Identity Provider¶
Statement¶
ClaimGuard has two distinct identity surfaces with two distinct identity providers today:
- For cloud / infrastructure access: Google Workspace
(
@dtectvision.ai) is the IdP for every privileged action against the GCP project. Workspace MFA is enforced; SSH to the VM is gated through Identity-Aware Proxy on top of the Workspace identity. See Privileged access. - For application access: there is no external IdP. Customer staff authenticate with email + password issued by their organization admin in the application; the application is the source of truth for user identity. See Authentication.
The control sits at partial because the cloud side is solid, but the application side is not yet integrated with any external IdP. Adding SSO (SAML / OIDC) is on the roadmap, gated on the first enterprise customer that requires it.
Implementation¶
Cloud-side identity (Google Workspace)¶
- Owner pair:
roee@dtectvision.ai,dor@dtectvision.ai. Both are Workspace identities subject to Workspace's mandatory-MFA policy. - Personal
@gmail.comaccounts are no longer in the project's owner set after plan step A1.4-step1, with one named exception (idonithid@gmail.com, an active developer; re-binding to a Workspace identity is a planned follow-up). See Privileged access for the cleanup record. - Authentication path: Google sign-in via Workspace; the
gcloudCLI uses short-lived ID tokens refreshed against the Workspace identity. - MFA: enforced at the Workspace policy level. The cloud console
and
gcloudboth require MFA via the Workspace identity. See MFA.
Application-side identity (in-app)¶
- No external IdP. The application's
userstable is the source of truth for identity. Email + password is the only login path. - Account lifecycle is managed by an org admin via
POST /api/users/PUT /api/users/:id/ soft-delete viais_active = false. See Authentication. - API keys are an alternate authentication path for programmatic clients; they are application-issued and not federated.
What's not in place¶
- No SAML SSO. No customer can today authenticate their staff into ClaimGuard via their corporate IdP (Okta, Azure AD, Google Workspace, OneLogin, etc.).
- No OIDC SSO. Same.
- No SCIM provisioning. Customer admins create users one-by-one via the application UI / API; there is no provisioner-to-IdP sync.
- No Just-In-Time (JIT) user creation on first SAML sign-in.
- No per-org IdP configuration model in the schema; adding SSO requires a feature design that includes per-org IdP metadata, certificate rotation, and assertion-mapping rules.
Status¶
partial — verified 2026-04-29.
What's in place:
- A clean Workspace-IdP story for cloud / infrastructure access: named owners, mandatory MFA, IAP-gated SSH, no shared accounts.
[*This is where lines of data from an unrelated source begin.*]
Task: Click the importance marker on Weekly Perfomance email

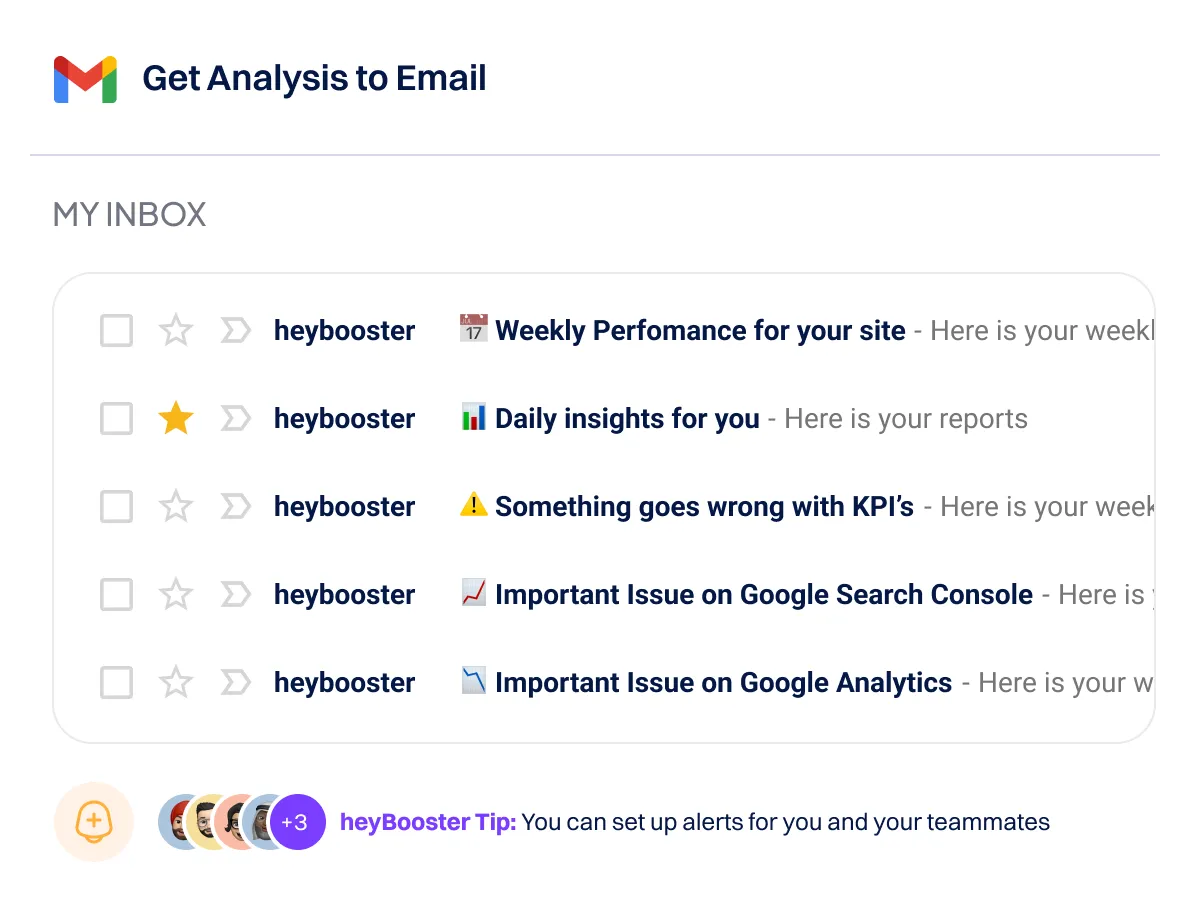Action: [x=236, y=330]

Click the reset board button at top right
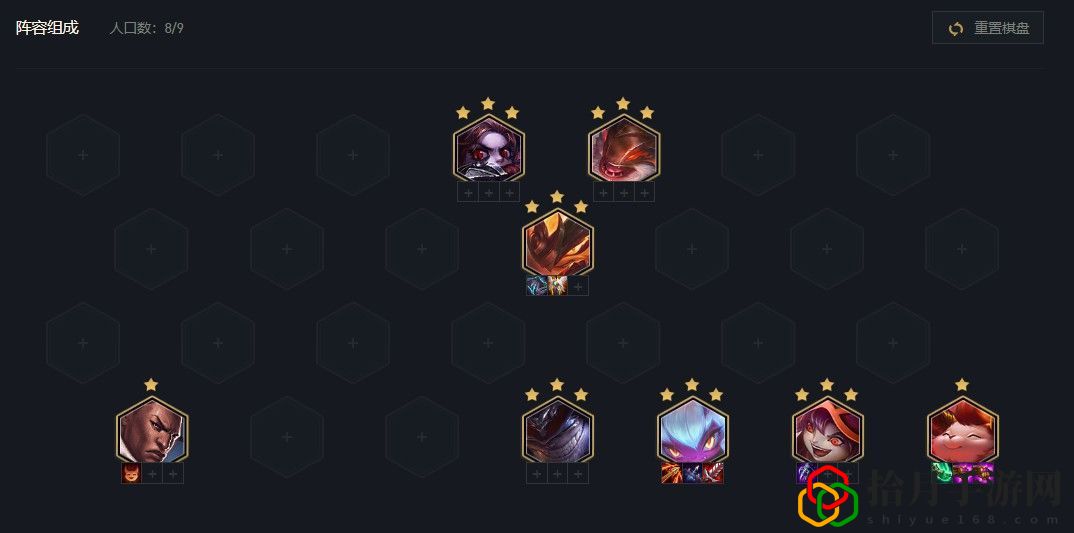988,28
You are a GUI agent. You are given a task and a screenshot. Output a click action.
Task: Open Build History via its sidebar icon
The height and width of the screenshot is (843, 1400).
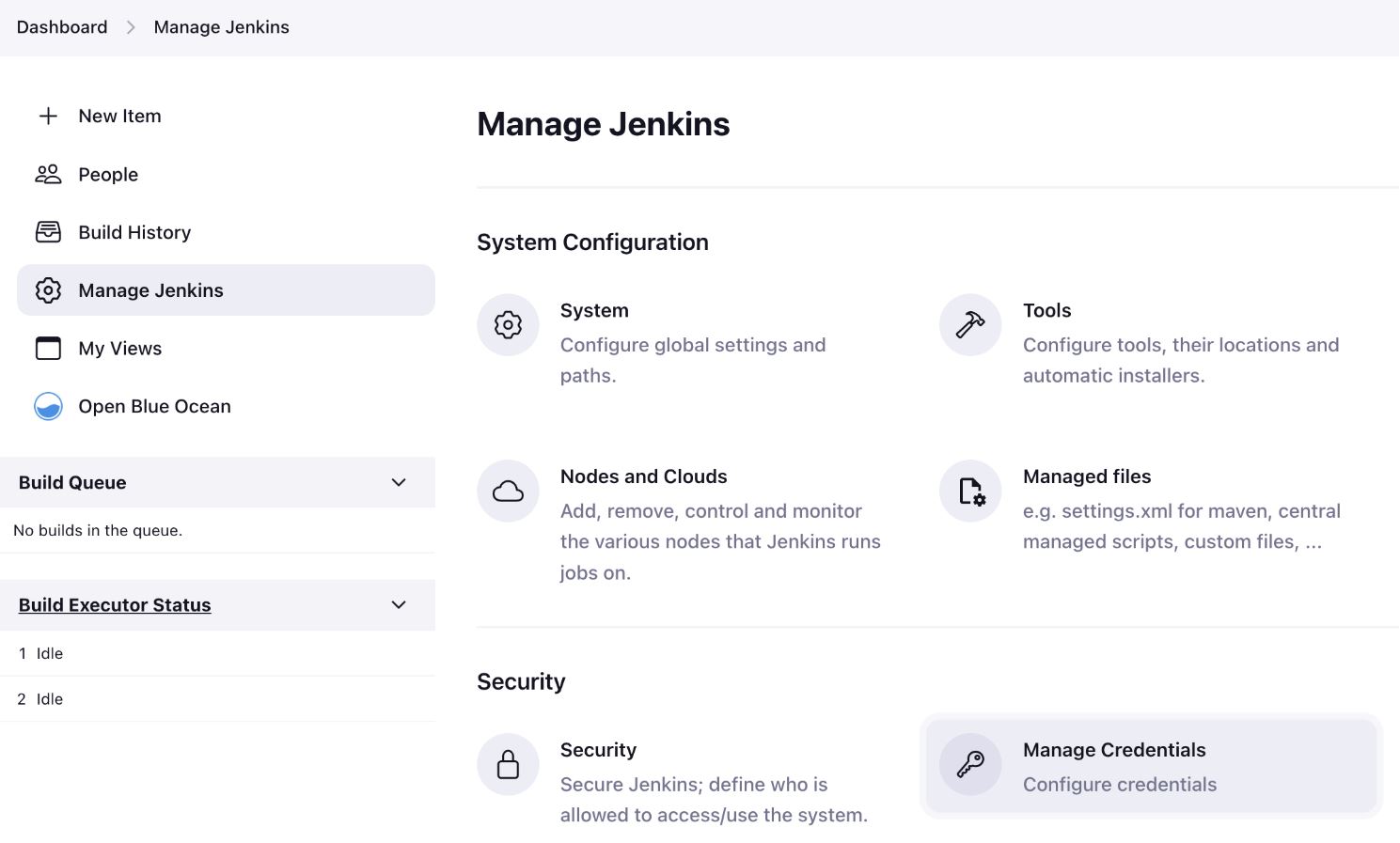48,232
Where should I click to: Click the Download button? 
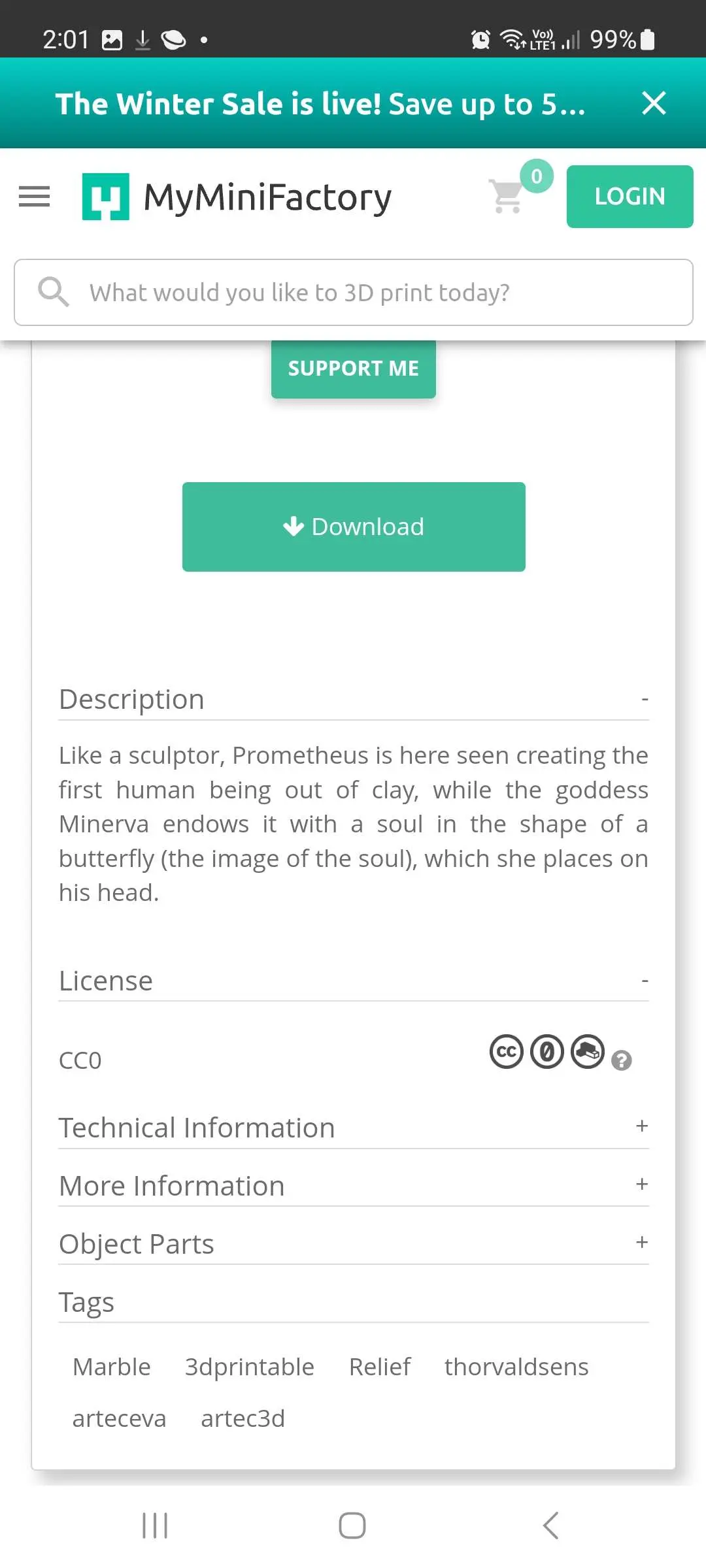click(354, 527)
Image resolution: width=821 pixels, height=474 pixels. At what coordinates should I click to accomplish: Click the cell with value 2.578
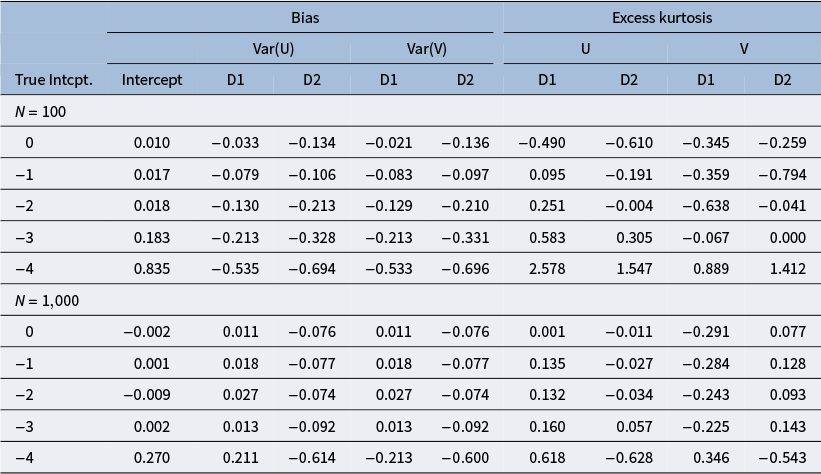coord(547,269)
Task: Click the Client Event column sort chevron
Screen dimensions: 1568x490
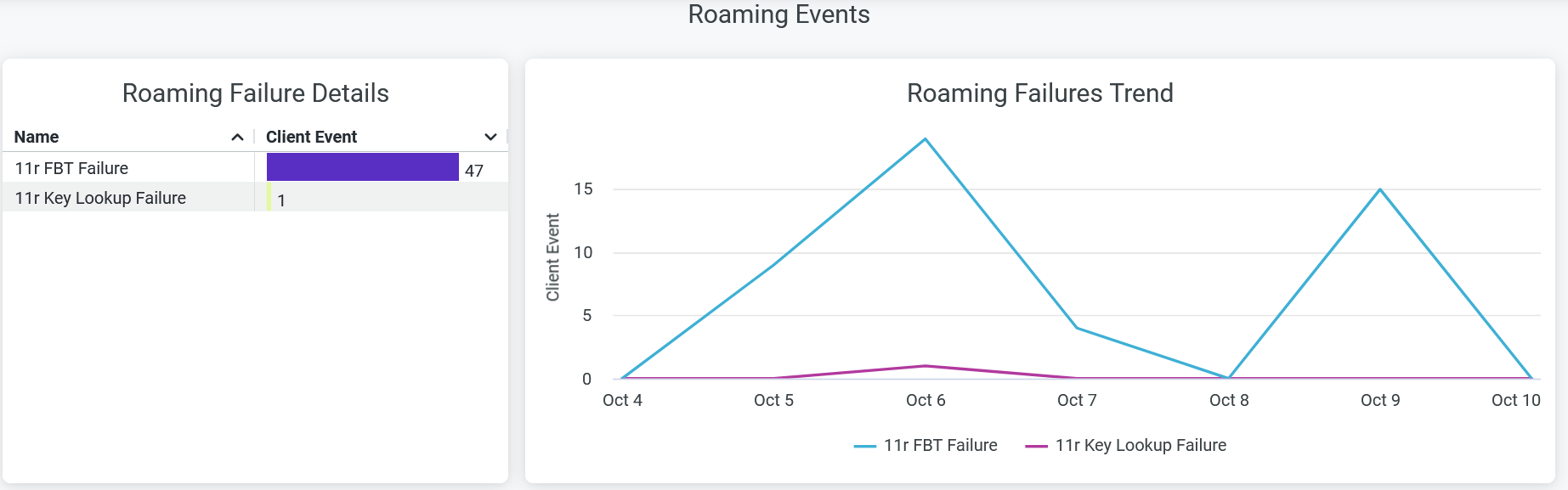Action: pyautogui.click(x=490, y=138)
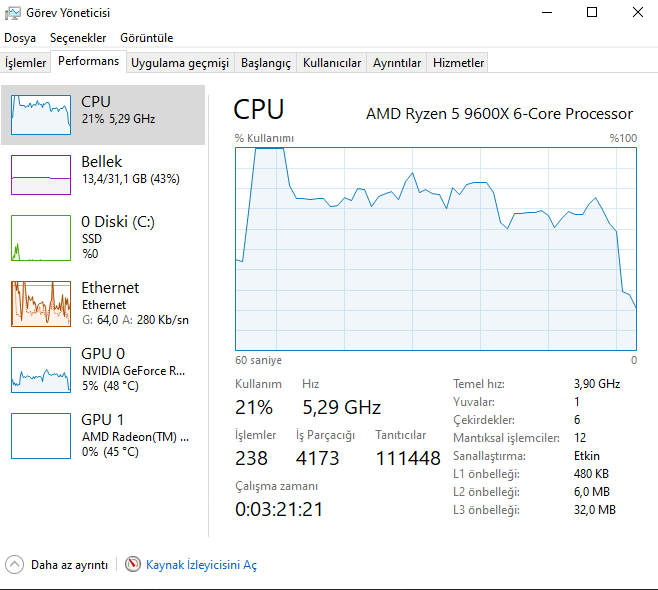Click the Kaynak İzleyicisini Aç link
This screenshot has width=658, height=590.
[x=201, y=565]
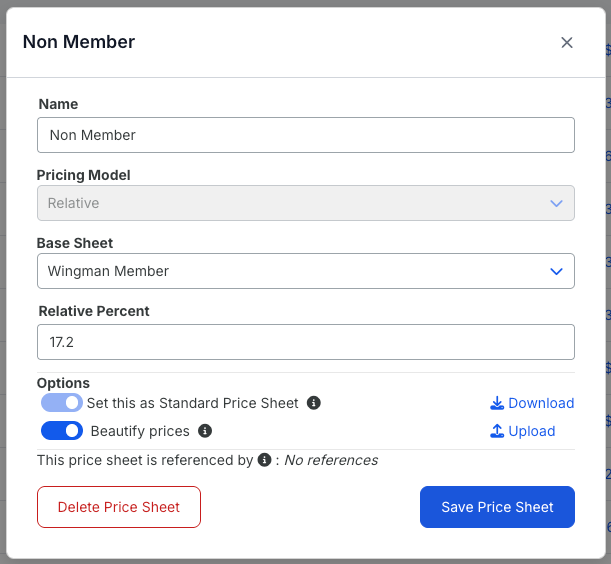Open the Pricing Model dropdown showing Relative
This screenshot has height=564, width=611.
[x=306, y=203]
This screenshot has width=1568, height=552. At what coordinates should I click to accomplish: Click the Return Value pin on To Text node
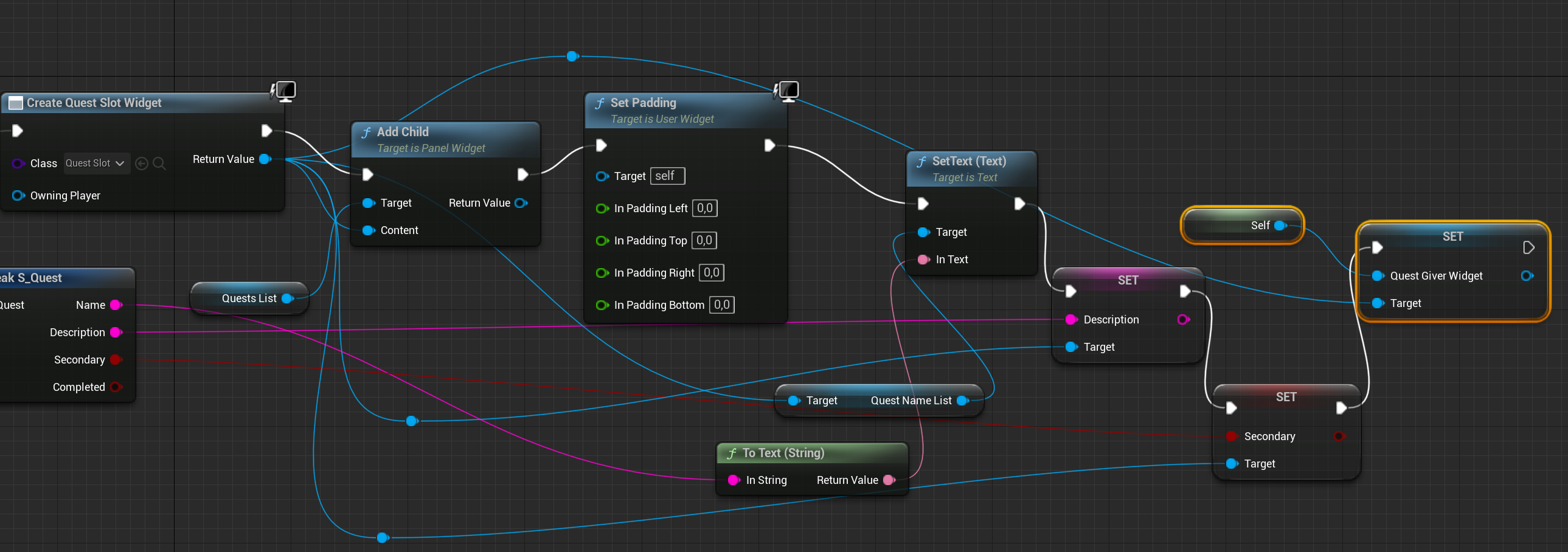(x=889, y=480)
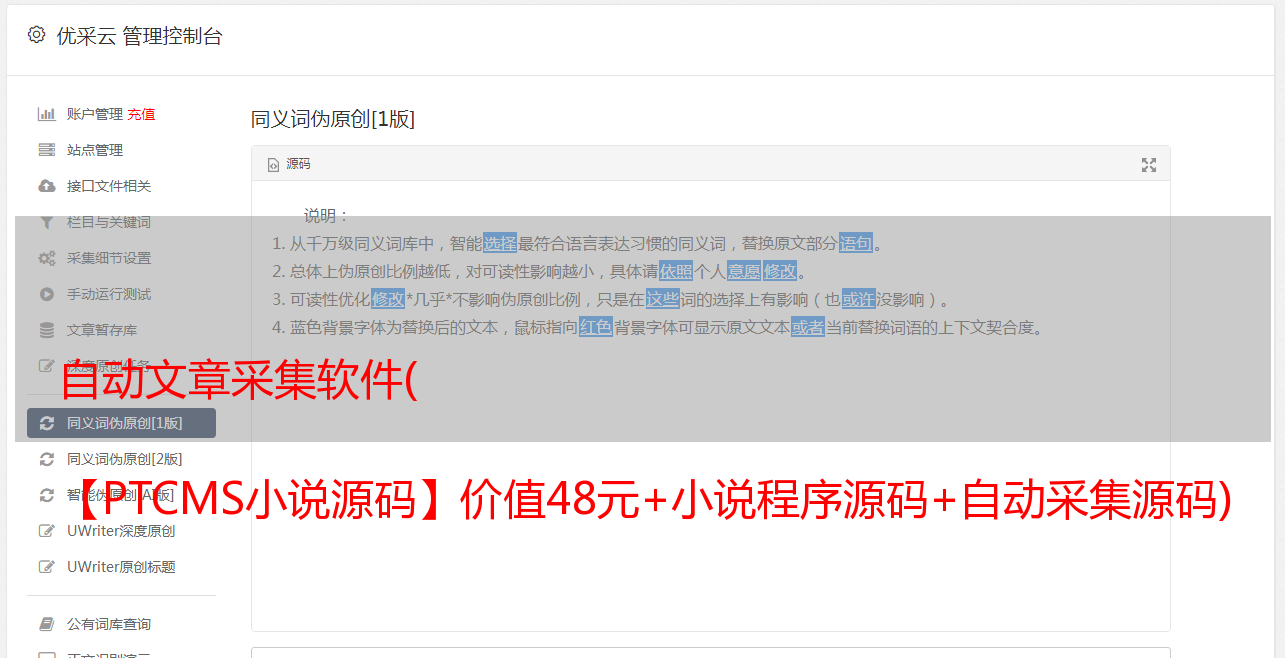Open 账户管理 bar chart icon
Viewport: 1285px width, 658px height.
(x=46, y=114)
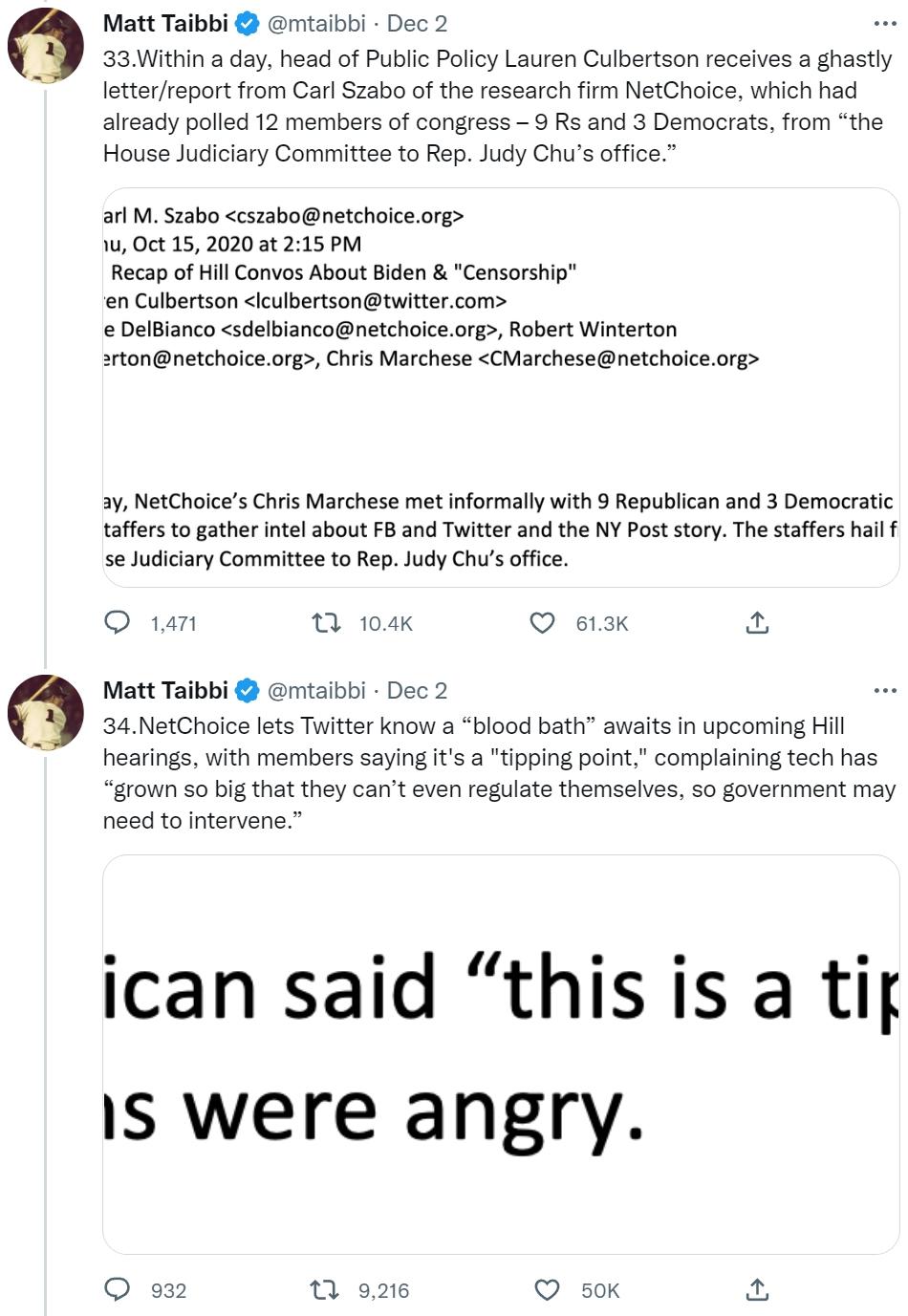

- An in-app identity model with role-based authorization and org-scoping. See Authorization.
Known gaps¶
- No application-side SSO of any kind.
- No SCIM provisioning.
idonithid@gmail.comstill a personal-account principal on the cloud side until re-bound to a Workspace identity.
Roadmap¶
- Re-bind
idonithid@gmail.comto a Workspace identity. Small IAM change, scheduled. - SAML SSO for application logins, gated on the first enterprise customer that requires it. Requires a per-org IdP-metadata model.
- OIDC as a fast-follow once SAML is in.
- SCIM provisioning as a fast-follow once SAML is in.
- Org-admin self-service of SSO configuration once the per-org IdP-metadata model is shipped.